Kubernetes has become the de-facto standard for containerised workloads. According to the CNCF Annual Survey 2025, 82% of container users now run Kubernetes in production. Most teams starting out invest time and energy into cluster setup, writing their first Helm Charts, and deploying initial applications. It works and the cluster runs.

What comes next is routinely underestimated.

Day-1 vs. Day-2: The Real Work Begins After Launch

The term “Day-2 Operations” describes everything that happens after a platform is initially set up: ongoing maintenance, upgrades, security patches, monitoring, alerting, backup, and disaster recovery. In the Kubernetes world, this burden is substantial and grows with the number of workloads.

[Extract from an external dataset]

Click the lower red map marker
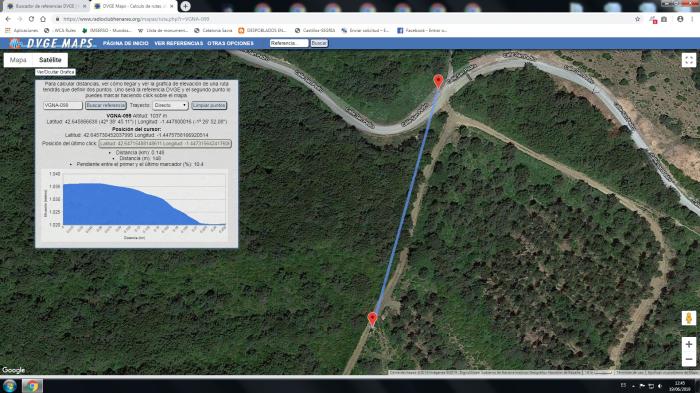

Four concrete examples from everyday operations:

Cluster upgrades: Kubernetes releases three minor versions per year. Each version receives security patches for a maximum of 14 months under the N-2 policy. An upgrade is not a simple version bump: minor releases cannot be skipped. Going from 1.34 directly to 1.36 is not supported; the path always leads through 1.35. The correct sequence: control plane first (API server, etcd, scheduler, controller manager), then worker nodes. Each node is individually cordoned (no new pod scheduling), drained (running pods are safely rescheduled to other nodes), upgraded (kubelet, kube-proxy), and then uncordoned. Add-ons also need to be brought to compatible versions in parallel: CNI plugin, CoreDNS, CSI driver. Each minor version jump can also invalidate existing manifests, as API groups and versions are periodically deprecated and removed. Teams that don’t address this early risk rollout failures in production during their next upgrade.

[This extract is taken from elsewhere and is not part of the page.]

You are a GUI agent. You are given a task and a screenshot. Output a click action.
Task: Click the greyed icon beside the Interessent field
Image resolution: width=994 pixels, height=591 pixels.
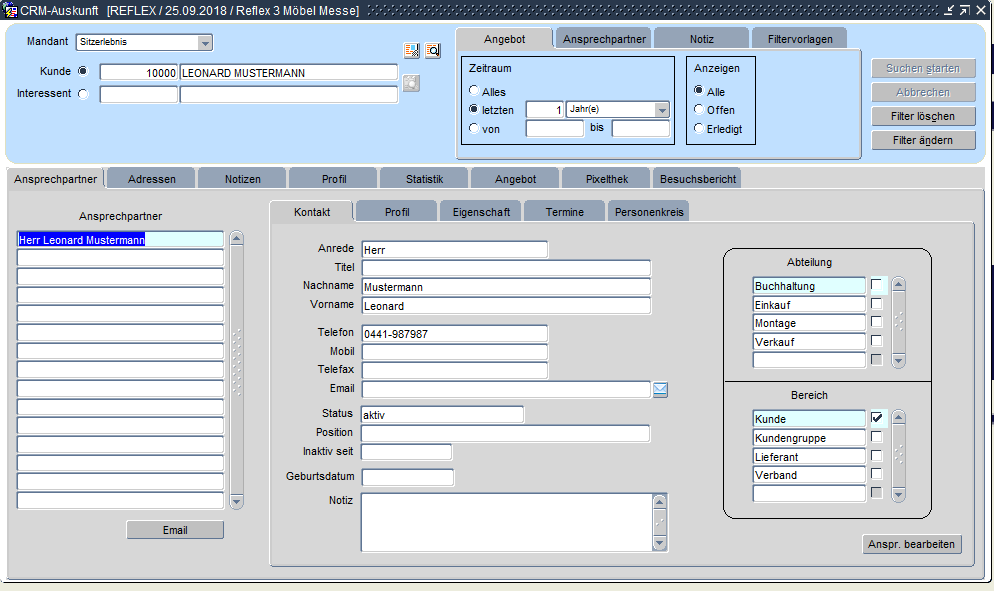tap(411, 83)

Observability: A Kubernetes cluster without monitoring is flying blind. Without metrics, there is no baseline for SLA tracking, no foundation for alerting, and no way to debug latency issues. A production-grade setup with Prometheus, Grafana, Loki, and Alertmanager requires initial expertise and ongoing maintenance: tuning dashboards, refining alert rules, configuring log retention, and preventing cardinality explosions in the Prometheus TSDB. Skip this and you find out about problems only after they have already affected end users.

Secret management: Kubernetes Secrets are not encrypted by default. They are stored in etcd as Base64-encoded values. Base64 is encoding, not encryption: anyone with read access to etcd or the appropriate RBAC permissions can read all secrets in plain text. A production-grade setup requires either Encryption at Rest (via EncryptionConfiguration for etcd) or an external secret store. The External Secrets Operator reads secrets from external stores like HashiCorp Vault or AWS Secrets Manager and injects them as native Kubernetes Secrets at runtime. This significantly reduces the attack surface but requires dedicated expertise and ongoing maintenance.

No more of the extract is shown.